China has issued a directive to regulate clinical trials of potential drugs for the novel coronavirus disease (COVID-19).
Titled "The Guideline on regulating clinical trials of COVID-19 drugs among medical organizations," the document aims to ensure the drug screening run in an orderly and efficient way, said an official from the Ministry of Science and Technology (MOST) at a press conference Friday.
According to the document, drafted by the National Health Commission, the MOST and the National Medical Products Administration, drugs for clinical trials should be medicine that has already been on the market and the efficacy has been proved in animal and in vitro studies, said Wu Yuanbin, director-general of Science and Technology for social Development with the MOST.

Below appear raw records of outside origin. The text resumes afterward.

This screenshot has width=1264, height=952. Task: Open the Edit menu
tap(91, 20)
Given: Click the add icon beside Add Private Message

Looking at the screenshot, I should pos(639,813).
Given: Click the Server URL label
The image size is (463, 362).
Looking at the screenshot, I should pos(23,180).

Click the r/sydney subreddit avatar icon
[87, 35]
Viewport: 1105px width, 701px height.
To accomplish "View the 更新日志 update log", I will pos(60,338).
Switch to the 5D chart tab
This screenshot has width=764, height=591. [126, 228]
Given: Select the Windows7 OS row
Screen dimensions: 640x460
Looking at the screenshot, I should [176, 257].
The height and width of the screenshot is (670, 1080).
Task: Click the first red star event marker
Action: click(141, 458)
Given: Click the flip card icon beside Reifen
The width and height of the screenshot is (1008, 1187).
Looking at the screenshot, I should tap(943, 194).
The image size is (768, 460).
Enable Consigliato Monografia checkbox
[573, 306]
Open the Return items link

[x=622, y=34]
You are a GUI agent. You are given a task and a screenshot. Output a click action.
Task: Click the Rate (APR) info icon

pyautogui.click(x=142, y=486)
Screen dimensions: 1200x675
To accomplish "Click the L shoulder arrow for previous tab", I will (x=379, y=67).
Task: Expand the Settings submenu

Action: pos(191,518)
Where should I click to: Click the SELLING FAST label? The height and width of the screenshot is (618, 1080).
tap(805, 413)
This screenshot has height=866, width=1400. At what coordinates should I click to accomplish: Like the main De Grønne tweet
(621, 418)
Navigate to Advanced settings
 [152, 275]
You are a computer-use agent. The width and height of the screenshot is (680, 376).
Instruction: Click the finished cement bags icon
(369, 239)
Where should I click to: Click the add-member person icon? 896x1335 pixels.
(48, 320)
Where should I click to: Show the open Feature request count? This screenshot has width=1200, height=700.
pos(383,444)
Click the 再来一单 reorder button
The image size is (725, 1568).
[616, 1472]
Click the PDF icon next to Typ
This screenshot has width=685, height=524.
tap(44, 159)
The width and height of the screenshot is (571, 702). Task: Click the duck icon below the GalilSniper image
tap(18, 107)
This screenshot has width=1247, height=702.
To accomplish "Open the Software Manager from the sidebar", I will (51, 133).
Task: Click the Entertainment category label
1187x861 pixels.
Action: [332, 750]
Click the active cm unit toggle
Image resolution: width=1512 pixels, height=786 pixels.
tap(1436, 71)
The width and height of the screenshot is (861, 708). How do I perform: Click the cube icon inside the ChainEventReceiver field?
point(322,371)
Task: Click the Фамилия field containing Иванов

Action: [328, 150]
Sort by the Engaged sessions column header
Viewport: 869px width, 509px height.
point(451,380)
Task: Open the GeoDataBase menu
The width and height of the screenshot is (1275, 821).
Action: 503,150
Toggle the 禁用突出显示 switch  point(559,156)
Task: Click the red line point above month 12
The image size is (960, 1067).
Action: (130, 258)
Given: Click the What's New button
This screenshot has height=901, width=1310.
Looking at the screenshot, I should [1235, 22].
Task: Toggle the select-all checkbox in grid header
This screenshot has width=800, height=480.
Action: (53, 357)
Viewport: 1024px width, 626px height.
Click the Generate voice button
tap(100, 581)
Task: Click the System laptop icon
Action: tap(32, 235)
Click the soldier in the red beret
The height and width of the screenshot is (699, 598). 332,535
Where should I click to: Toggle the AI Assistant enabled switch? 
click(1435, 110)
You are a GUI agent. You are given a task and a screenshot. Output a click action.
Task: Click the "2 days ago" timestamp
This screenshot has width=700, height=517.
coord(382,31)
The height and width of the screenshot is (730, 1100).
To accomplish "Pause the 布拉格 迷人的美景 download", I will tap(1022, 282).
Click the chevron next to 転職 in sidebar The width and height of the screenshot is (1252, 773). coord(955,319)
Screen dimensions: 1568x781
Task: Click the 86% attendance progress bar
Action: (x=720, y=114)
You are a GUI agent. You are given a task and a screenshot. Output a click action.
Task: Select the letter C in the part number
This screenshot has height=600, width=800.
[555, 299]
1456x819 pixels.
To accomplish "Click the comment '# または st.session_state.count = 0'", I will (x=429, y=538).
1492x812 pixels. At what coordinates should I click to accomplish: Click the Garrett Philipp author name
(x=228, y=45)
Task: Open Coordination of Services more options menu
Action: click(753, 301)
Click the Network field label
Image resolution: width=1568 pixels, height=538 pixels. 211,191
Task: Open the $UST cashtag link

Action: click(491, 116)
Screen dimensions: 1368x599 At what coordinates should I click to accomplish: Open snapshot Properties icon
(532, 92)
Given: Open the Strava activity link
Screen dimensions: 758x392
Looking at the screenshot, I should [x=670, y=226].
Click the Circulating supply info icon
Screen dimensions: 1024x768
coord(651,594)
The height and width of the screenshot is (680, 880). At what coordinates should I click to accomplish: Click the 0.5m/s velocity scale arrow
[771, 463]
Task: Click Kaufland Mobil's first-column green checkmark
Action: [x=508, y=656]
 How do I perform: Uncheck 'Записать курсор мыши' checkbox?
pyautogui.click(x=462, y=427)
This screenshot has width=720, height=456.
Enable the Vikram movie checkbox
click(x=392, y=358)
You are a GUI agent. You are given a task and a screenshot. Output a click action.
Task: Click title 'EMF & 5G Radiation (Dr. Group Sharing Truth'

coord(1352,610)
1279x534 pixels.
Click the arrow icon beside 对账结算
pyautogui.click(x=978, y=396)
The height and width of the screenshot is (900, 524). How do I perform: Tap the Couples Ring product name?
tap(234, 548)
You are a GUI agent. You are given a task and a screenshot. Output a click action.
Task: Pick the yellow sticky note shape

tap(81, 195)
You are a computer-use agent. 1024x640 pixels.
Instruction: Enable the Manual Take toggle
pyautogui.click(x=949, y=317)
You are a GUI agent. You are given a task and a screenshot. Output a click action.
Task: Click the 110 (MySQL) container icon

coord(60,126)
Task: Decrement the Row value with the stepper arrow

The person in charge of the trial should meet certain eligibility requirements and is able to make risk management plans.
Meanwhile, the hospital, researchers and local health authorities that are engaged in a clinical trial should conduct ethical reviews of the trial and put on file.
The State Council inter-agency task force will coordinate medical institutions to undertake clinical trials for recommended drugs and release information of the clinical trials, so as to strengthen the overall planning of the resources and improve the efficiency of the trials.
Noting that too many clinical trials may waste resources and impact the treatment of patients, Wu said that China hopes to screen and expand the use of effective drugs and treatments in an orderly fashion.
The convalescent plasma therapy and Chloroquine Phosphate are good examples of drug screening and trials to be included as recommended under the State Council's joint prevention and control mechanism for the epidemic, he noted.
According to Wu, 105 of 234 clinical trials registered with the Chinese Clinical Trial Registry focus on COVID-19 drugs.